In Göttingen gab es da von den Psychologen ein interessantes Angebot: Eine Präpkurs-Balintgruppe für Studenten. (Klickt hier (http://www.balintgesellschaft.de/balintarbeit.htm) , falls euch "Balintgruppe" nichts sagt.)
Nun gut, die Präpleiche ist vielleicht nicht der klassische "Problempatient", aber darüber zu reden, warum man während des Präpsemesters einen anderen Umgang mit der Leiche annimmt und was für Mechanismen der Verdrängung (die überhaupt nicht negativ sein muß!!!) dahinterstecken, fand ich schon ganz spannend. Bin allerdings erst sehr spät auf dieses Angebot gestoßen, trotzdem fand ich es sehr bereichernd.
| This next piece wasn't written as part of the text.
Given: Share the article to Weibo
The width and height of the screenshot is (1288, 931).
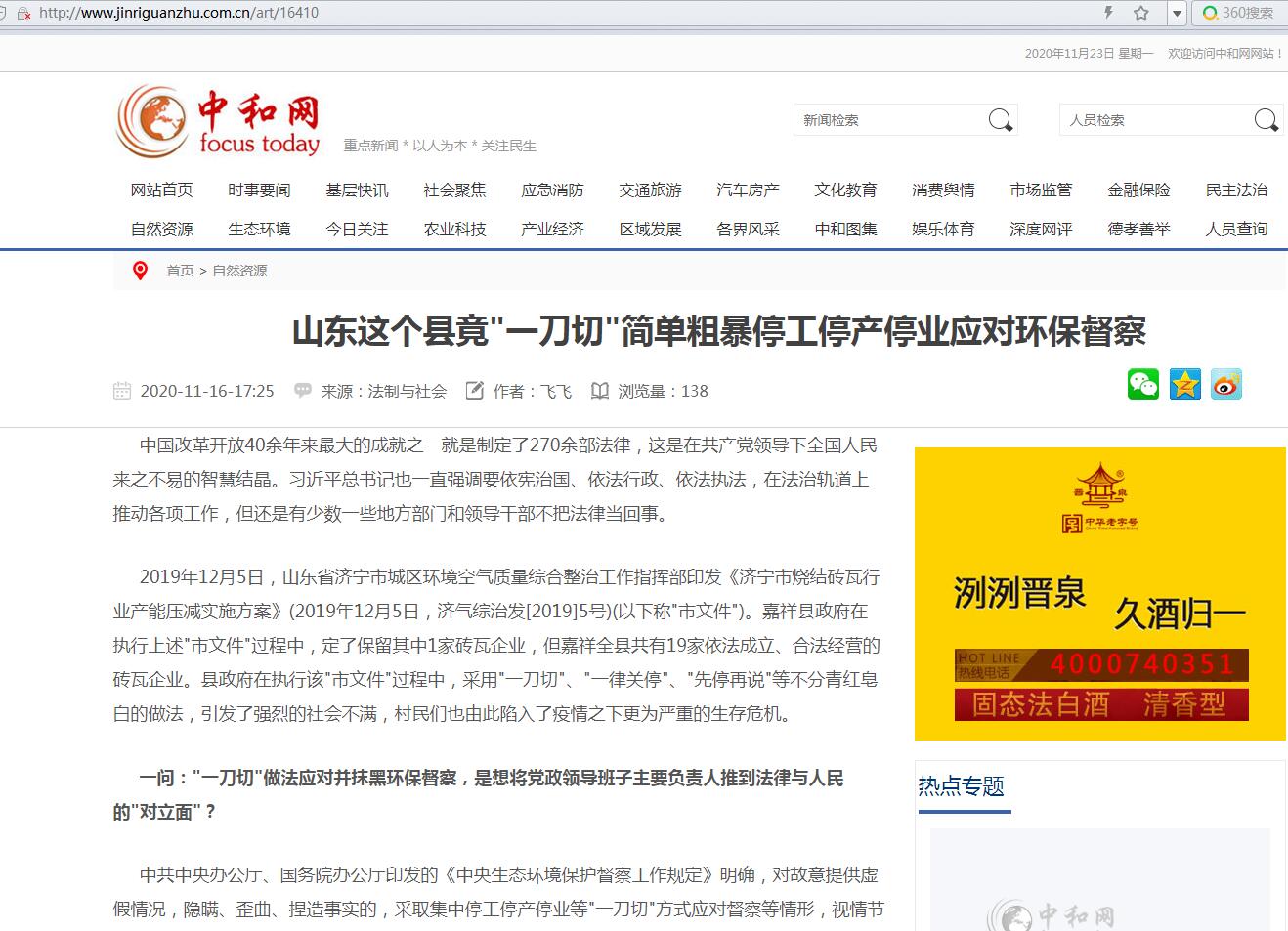Looking at the screenshot, I should point(1226,384).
Aber ich kann mir auch gut vorstellen, daß das nicht jedermanns Sache ist...
Die June :-music

Vystup
12.12.2002, 23:50
mein präpkurs liegt inzwischen 3 semester hinter mir, ich habe inzwischen hin und wieder den weg in die pathologie machen dürfen, wo die leichen doch noch deutlich mehr einem menschen ähneln, als das im präpkurs der fall war - und wo sie deutlich schneller systematisch zerstückelt werden. ein wirkliches problem hatte ich mit den toten nie. da stört mich viel mehr die behandlung der noch lebenden in diversen altenheimen. wenn wir nicht mal diese vor sich hin siechenden menschen menschlich behandeln können, wie soll das mit den toten möglich sein?
präpkurs, das war für mich beim ersten mal ein bißchen komisch. die gewöhnung war schnell da, natürlich auch die ersten blöden scherze, die aber doch recht effektiv den lernstreß verdrängten. überhaupt war der präpkurs wechselnd eine woche lernen, testat, eine woche feiern (und mit entsprechender fahne morgens am präptisch stehen) in einem mehrfach wiederkehrenden zyklus.
viel über die leichen nachgedacht habe ich wohl nicht, allerdings war die entsprechende atmosphäre auch einfach nicht gegeben. die ständigen testate setzten einen derart unter leistungsdruck, das freie momente auf keinen fall dazu genutzt wurden, noch mehr über den präpkurs nachzudenken. ob das gut ist weiß ich nicht.
nur an eine situation kann ich mich erinnern, an der die erlernte gleichgültigkeit gegenüber dem tod wirklich ungünstig war: ich war zu einer leichenschau in einem altenheim, der arzt und ich (fahrer und schreibkraft) machten irgendeinen blöden witz und waren überhaupt nicht gross traurig oder feierlich gestimmt, es war schließlich nicht die erste leiche dieser nacht. die schwester im heim war aber scheinbar diesem umgang mit dem tod nicht gewöhnt, sie war sichtlich schockiert über unsere art und weise. dabei hatten wir nichts anderes gesagt oder getan, als das in jedem präpkurs hundertfach geschieht.
vielleicht sind wir alle ein bißchen krank im kopf - andererseits gibt es wohl keine möglichkeit, den ständigen umgang mit dem tod zu verkraften.

hobbes
13.12.2002, 16:31
Diese lockere Haltung ist ja in Anbetracht des beruflichen Backgrounds in der Medizin einsichtig. Aber wir sollten uns doch bewusst sein, dass man damit Angehörigen von Toten traumatisch verletzen kann! Die erzählen dass noch Jahrzehnte und schänden den Ruf der ganzen Medizin, die sie in vereinfachender Weise in einen Topf werfen. Sowas zerstört Vertrauen nachhaltig. Daher: aufgepasst!